Apothekenreform tritt in Kraft

Apothekenreform tritt in Kraft Mit der Veröffentlichung im Bundesgesetzblatt vom 21. Oktober 2019 werden die Änderungen der Apothekenbetriebsordnung und der Arzneimittelpreisverordnung umgesetzt, die Inhalte der Verordnung von Bundesgesundheits- und Bundeswirtschaftsministerium sind und den ersten Teil des Apothekenreformpakets bilden, das Politik und Apothekerschaft in den vergangenen Monaten diskutiert haben. „Die Verordnung ist ein wichtiger Meilenstein in der Apothekenreform. Dass Apotheken vor Ort Tag und Nacht in allen Ecken des Landes im Einsatz sind, ist für Patienten ein wichtiges Stück Daseinsvorsorge. Deshalb ist es ein wichtiges Signal, dass der Botendienst der Apotheken in der Nachbarschaft gestärkt und ihre Nacht- und Notdienste besser bezuschusst werden“, kommentiert Friedemann Schmidt, Präsident der ABDA – Bundesvereinigung Deutscher Apothekerverbände.
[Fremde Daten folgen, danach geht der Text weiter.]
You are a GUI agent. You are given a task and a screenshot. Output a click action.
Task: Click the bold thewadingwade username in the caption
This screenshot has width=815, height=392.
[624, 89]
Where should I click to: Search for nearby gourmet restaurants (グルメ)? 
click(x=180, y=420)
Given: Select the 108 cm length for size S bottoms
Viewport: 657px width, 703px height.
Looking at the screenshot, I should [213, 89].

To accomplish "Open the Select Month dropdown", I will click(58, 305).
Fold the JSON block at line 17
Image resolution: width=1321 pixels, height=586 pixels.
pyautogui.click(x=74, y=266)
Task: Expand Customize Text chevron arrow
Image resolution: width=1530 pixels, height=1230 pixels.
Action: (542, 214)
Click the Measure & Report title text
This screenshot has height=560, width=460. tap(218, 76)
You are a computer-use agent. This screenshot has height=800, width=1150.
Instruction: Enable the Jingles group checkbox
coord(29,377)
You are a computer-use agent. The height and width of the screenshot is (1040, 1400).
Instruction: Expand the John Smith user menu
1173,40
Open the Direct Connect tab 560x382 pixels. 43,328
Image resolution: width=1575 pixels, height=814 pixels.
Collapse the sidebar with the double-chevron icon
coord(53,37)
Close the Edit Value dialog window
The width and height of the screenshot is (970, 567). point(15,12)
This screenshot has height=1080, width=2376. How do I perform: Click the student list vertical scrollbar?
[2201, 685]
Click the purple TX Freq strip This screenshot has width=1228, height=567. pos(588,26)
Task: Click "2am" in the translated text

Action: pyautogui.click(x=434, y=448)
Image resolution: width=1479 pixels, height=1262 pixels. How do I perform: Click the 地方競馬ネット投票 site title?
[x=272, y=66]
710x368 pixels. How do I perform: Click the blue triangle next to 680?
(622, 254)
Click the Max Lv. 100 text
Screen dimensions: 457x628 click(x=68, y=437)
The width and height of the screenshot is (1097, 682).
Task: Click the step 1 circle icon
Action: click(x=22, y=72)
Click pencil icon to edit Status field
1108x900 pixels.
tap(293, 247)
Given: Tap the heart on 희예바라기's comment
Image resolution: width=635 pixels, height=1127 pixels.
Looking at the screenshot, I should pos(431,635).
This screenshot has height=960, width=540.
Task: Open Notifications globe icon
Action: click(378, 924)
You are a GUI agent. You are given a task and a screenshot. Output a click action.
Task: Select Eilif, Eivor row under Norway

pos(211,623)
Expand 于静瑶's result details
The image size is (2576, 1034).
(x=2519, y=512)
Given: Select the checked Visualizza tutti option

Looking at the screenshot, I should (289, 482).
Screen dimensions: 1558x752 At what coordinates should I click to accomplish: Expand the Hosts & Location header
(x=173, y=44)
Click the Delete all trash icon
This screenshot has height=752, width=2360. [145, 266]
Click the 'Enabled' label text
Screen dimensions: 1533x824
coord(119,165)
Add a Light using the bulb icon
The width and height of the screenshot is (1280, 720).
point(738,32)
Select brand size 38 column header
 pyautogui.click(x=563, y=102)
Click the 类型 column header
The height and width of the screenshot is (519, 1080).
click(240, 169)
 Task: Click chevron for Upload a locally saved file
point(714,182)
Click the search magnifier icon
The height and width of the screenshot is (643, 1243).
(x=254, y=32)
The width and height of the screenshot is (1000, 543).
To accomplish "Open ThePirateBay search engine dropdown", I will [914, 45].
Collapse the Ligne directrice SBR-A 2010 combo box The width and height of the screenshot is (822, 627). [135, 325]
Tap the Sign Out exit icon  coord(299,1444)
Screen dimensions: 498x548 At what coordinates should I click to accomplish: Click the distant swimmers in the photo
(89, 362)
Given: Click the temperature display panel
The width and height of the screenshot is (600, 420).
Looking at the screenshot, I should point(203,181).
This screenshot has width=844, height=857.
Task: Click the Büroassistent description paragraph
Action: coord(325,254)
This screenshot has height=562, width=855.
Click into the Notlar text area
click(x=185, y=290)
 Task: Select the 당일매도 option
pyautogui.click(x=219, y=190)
In der aktuell veröffentlichten Verordnung wird geregelt, dass der Botendienst der Apotheke vor Ort künftig nicht mehr nur in besonderen Fällen, sondern jederzeit möglich ist. Die dazugehörige Beratung kann auch telefonisch erfolgen. Die Anforderungen an den Transport besonders temperaturempfindlicher Arzneimittel werden klarer definiert. Für Privatpatienten darf künftig bei Rezepten gegen preiswertere, wirkstoffgleiche Arzneimittel ausgetauscht werden. Ab 2020 wird der Notdienstzuschlag pro rezeptpflichtigem Arzneimittel von 16 auf 21 Cent erhöht. Bei den dokumentationspflichtigen Arzneimitteln (z. B. BtM) erhöht sich der Zuschlag von 2,91 auf 4,26 Euro pro Abgabe. Wann (oder ob überhaupt) der zweite Teil der Apothekenreform – das Vor-Ort-Apotheken-Stärkungsgesetz (VOASG) verabschiedet wird? Dazu müssten die Abstimmungsgespräche der Bundesregierung mit der Europäischen Kommission zu einem guten Ende gebracht werden.